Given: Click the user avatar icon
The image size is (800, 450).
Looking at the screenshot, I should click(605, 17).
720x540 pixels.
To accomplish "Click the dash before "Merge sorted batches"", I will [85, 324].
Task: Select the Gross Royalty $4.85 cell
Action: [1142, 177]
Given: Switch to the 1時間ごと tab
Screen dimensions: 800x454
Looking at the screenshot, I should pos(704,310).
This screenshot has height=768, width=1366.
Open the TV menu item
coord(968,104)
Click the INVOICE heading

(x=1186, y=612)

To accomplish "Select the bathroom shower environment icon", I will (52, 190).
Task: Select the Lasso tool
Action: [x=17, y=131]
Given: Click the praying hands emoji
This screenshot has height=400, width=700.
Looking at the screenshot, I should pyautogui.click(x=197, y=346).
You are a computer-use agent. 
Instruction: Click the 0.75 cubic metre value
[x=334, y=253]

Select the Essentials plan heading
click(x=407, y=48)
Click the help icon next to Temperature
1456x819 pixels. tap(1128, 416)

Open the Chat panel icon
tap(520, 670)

**What is required**.
Give the data from the line containing "Given: Click the praying hands emoji" through the end as a two-column CSV with the headers input and output, one row per input-output pair. Put each field in quotation marks and replace any line breaks with spaces.

**Task output**.
input,output
"Given: Click the praying hands emoji This screenshot has height=400, width=700.","Looking at the screenshot, I should pyautogui.click(x=197, y=346)."
"You are a computer-use agent. Instruction: Click the 0.75 cubic metre value","[x=334, y=253]"
"Select the Essentials plan heading","click(x=407, y=48)"
"Click the help icon next to Temperature","1456x819 pixels. tap(1128, 416)"
"Open the Chat panel icon","tap(520, 670)"